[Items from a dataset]
····················

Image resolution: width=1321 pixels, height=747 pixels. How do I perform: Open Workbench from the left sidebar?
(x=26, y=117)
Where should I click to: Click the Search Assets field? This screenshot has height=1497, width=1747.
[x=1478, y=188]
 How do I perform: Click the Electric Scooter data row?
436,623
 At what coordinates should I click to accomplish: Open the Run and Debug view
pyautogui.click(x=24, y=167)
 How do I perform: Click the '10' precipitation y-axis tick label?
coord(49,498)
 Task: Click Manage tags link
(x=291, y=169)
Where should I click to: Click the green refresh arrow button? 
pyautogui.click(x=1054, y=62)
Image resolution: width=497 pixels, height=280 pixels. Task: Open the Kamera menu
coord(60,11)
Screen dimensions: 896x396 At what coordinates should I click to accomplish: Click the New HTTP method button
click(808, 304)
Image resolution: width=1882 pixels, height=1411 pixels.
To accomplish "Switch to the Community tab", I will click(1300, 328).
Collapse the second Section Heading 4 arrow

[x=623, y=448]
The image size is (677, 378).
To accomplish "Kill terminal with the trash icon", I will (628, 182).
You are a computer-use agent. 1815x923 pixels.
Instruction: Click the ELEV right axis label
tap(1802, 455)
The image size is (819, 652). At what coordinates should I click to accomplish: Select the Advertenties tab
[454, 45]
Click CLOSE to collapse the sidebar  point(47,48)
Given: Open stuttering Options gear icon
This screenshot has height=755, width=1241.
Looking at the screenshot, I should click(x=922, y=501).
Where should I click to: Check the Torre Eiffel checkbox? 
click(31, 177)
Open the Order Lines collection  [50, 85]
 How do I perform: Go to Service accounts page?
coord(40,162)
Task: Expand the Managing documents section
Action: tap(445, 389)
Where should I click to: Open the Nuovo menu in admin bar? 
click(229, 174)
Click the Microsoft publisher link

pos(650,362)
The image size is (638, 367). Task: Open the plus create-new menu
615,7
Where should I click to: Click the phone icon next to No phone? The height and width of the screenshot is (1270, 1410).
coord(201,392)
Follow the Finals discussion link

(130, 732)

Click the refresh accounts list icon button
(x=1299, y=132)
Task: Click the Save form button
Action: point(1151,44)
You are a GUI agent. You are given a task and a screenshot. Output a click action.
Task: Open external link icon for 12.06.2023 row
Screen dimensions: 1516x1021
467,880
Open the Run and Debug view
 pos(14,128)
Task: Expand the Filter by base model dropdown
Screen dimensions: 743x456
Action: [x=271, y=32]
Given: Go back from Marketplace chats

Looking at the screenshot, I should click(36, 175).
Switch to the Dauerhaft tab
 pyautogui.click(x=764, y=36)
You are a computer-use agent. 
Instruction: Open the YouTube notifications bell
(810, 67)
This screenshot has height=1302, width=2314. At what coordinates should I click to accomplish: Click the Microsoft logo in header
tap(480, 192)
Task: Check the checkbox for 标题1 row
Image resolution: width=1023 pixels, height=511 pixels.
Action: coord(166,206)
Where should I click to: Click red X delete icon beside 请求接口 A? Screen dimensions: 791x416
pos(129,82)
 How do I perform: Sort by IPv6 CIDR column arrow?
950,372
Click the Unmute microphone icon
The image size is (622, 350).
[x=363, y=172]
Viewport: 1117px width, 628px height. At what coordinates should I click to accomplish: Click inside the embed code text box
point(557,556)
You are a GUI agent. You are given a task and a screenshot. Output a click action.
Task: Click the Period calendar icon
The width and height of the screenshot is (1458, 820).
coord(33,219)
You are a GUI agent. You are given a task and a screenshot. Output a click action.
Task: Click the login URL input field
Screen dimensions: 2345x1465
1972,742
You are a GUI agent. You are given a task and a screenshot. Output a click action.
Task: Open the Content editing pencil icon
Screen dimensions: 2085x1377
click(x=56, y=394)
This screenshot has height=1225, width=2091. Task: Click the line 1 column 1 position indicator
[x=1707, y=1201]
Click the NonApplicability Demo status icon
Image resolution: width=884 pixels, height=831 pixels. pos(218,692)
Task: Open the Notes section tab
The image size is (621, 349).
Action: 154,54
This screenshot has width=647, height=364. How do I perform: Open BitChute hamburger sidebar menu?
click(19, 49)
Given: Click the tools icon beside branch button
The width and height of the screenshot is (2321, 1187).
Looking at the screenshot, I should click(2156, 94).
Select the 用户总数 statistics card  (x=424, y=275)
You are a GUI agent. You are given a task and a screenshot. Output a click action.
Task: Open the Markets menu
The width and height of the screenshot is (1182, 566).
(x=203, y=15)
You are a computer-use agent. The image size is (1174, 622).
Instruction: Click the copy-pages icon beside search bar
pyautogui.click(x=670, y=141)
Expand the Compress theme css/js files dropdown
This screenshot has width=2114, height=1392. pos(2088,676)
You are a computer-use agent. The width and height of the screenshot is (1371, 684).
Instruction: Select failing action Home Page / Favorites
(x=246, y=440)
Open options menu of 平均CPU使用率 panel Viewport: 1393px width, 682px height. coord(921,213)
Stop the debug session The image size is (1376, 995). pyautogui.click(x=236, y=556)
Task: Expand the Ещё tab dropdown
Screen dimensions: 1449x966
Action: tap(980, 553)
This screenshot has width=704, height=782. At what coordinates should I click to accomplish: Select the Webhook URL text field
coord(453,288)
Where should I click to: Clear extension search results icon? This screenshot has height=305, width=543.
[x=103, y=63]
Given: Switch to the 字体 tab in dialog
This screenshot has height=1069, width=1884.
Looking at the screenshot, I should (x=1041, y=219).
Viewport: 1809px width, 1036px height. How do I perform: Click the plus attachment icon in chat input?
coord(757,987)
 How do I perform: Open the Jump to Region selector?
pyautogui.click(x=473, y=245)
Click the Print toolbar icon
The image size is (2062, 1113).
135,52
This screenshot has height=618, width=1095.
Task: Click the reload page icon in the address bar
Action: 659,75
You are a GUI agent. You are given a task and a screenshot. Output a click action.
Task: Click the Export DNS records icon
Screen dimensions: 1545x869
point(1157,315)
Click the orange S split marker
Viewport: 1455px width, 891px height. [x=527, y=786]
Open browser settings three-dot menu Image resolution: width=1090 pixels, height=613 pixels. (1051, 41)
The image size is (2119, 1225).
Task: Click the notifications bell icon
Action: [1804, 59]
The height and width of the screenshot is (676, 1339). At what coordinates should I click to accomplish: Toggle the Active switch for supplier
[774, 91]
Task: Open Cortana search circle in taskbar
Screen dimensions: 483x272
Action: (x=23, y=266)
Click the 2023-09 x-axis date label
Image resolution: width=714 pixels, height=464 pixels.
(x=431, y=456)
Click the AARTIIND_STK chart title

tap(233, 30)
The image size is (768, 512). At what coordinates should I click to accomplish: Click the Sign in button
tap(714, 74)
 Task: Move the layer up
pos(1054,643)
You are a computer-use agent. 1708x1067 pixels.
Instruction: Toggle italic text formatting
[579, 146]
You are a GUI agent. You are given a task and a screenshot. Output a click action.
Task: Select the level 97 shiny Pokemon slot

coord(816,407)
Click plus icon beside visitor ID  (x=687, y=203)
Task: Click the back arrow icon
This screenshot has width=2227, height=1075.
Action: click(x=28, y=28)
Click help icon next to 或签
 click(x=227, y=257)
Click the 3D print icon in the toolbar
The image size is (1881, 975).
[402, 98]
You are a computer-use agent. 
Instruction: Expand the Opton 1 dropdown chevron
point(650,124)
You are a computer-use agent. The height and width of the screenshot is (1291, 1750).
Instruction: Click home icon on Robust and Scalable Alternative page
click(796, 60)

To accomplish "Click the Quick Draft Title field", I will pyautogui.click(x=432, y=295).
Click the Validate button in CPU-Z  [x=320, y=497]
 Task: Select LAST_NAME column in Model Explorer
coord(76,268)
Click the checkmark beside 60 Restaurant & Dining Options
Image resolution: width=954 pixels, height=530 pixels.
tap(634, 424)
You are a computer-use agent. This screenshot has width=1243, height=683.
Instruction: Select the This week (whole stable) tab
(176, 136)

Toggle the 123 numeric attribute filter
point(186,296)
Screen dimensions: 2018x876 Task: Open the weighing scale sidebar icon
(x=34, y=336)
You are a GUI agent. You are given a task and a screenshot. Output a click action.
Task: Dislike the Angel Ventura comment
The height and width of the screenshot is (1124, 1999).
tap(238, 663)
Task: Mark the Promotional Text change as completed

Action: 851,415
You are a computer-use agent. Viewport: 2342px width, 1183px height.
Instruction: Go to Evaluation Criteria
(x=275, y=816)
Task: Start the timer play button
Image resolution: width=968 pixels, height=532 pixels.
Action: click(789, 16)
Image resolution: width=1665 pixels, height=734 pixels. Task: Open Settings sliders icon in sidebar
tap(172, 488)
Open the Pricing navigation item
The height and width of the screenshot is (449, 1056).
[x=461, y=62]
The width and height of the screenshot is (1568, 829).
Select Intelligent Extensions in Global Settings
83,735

····················

**Problem to solve**
Print each line, starting with the one that contains "The height and width of the screenshot is (1124, 1999)." and ending with the last line of the data, exactly as it stands and with no other lines.

**Answer to the problem**
The height and width of the screenshot is (1124, 1999).
tap(238, 663)
Task: Mark the Promotional Text change as completed

Action: 851,415
You are a computer-use agent. Viewport: 2342px width, 1183px height.
Instruction: Go to Evaluation Criteria
(x=275, y=816)
Task: Start the timer play button
Image resolution: width=968 pixels, height=532 pixels.
Action: click(789, 16)
Image resolution: width=1665 pixels, height=734 pixels. Task: Open Settings sliders icon in sidebar
tap(172, 488)
Open the Pricing navigation item
The height and width of the screenshot is (449, 1056).
[x=461, y=62]
The width and height of the screenshot is (1568, 829).
Select Intelligent Extensions in Global Settings
83,735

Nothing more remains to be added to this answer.